Our first guess at a solution is to put in the cheapest possible links between locations first, until all sites could send video to any other site. Such an approach is analogous to the sorted-edges method that was used to study the traveling salesman problem. in our example, if the cheapest links are added until all locations are joined, we obtain the connections shown in Figure 2.13a.

Figure 2.13: Figure 2.13 (a) Sites are linked in order of increasing cost until all locations are connected. (b) Circuit in part (a) highlighted. (c) Most expensive link in circuit in part (a) deleted. (d) Highlighted edges show, as a subgraph of the original graph, those links connecting the locations with minimum cost, obtained using Kruskal’s algorithm. The numbers show the order in which Kruskal’s algorithm selects the edges.

The links were added in the order ED,AD,AE,AB,DC. However, because this graph contains the circuit ADEA (wiggly edges in Figure 2.13b), it has redundant edges: We can still send videos between any pair of sites using relays after omitting the most expensive edge in the circuit—AE. After an edge of a circuit is deleted, a video can still be relayed among the sites of the circuit by sending signals the long way around. After AE is deleted, videos going from A to E can be sent via D (Figure 2.13c). These ideas constitute a procedure developed by Joseph Kruskal (1928-2010) in 1956.

Kruskal’s Algorithm PROCEDURE

Kruskal’s algorithm: Add links in order of cheapest cost so that no circuits form and so that every vertex belongs to some link added (Figure 2.13d).

In Kruskal’s procedure, as in the sorted-edges method for the TSP, the edges that are added need not be connected to each other until the end. A subgraph formed in this way is a tree; that is, it consists of one piece and contains no circuits. it also includes all the vertices of the original graph. A subgraph that is a tree and that contains all the vertices of the original graph is called a spanning tree of the original graph.

To understand these concepts better, consider the graph G in Figure 2.14a.
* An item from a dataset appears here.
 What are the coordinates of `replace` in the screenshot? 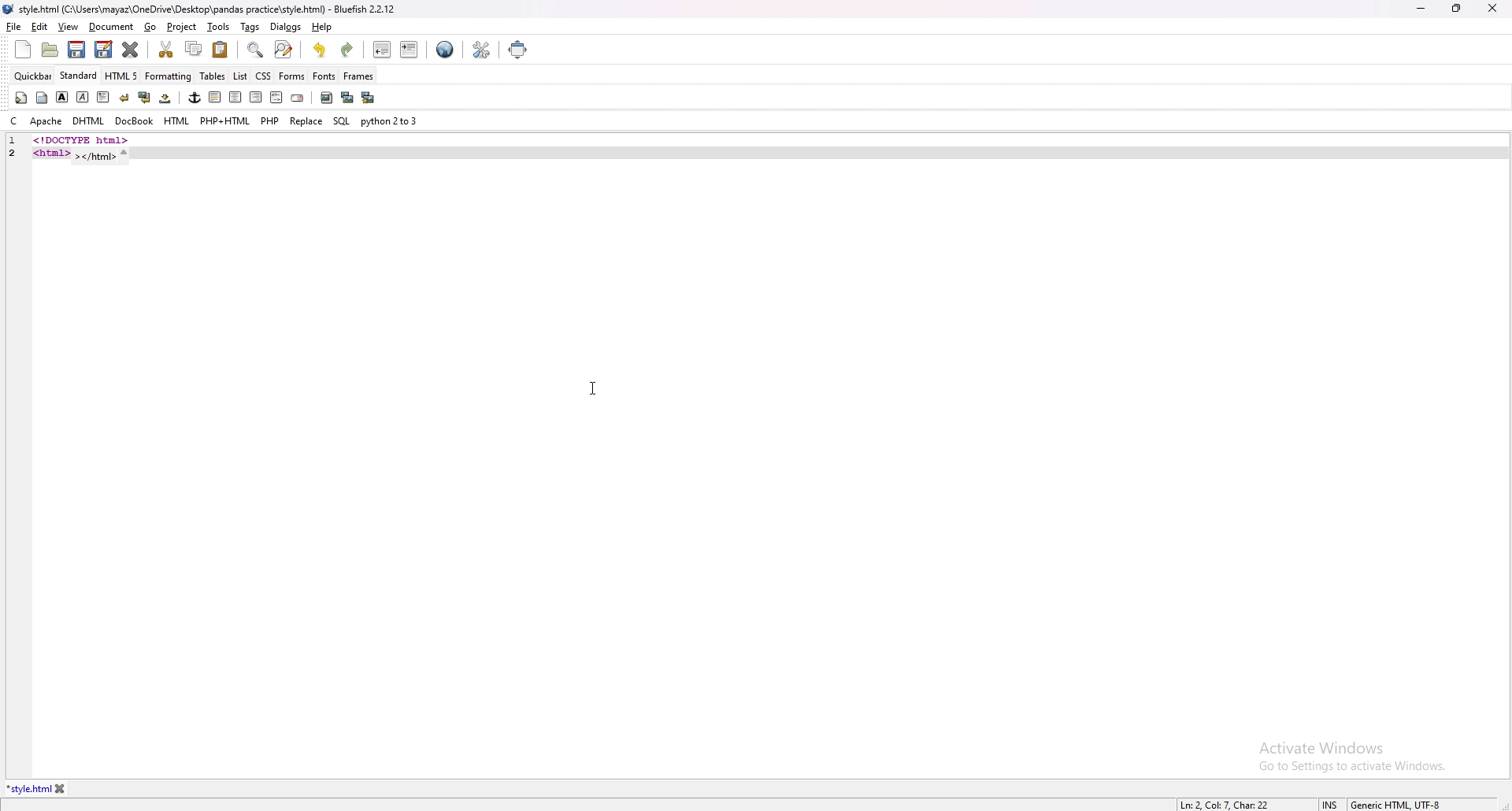 It's located at (307, 121).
The wiggly edges in Figure 2.14b constitute a subgraph of G that is a tree (because it is connected and has no circuit), but this tree is not a spanning tree of G because the vertices D and E are not included. On the other hand, the wiggly edges in Figure 2.14c and 2.14d show subgraphs of G that include all the vertices of G but are not trees because the first is not connected and the second contains a circuit. Figure 2.14e shows a spanning tree of G; the wiggly edges are connected and contain no circuit, and every vertex of the original graph is an endpoint of some wiggly edge.

Figure 2.14: Figure 2.14 (a) A graph to help illustrate the concept of a spanning tree. (b) The wiggly edges are a tree, but not a spanning tree, because vertices D and E are not part of the tree. (c) The wiggly edges are not a tree because they are not connected. All of the vertices of the graph are, however, endpoints of wiggly edges. (d) The wiggly edges are not a tree, because they contain the edges of the circuit BDCAB. All the vertices of the graph are, however, endpoints of wiggly edges. (e) The wiggly edges form a tree and include all of the vertices of the graph as endpoints of wiggly edges. Thus, the wiggly edges are a spanning tree.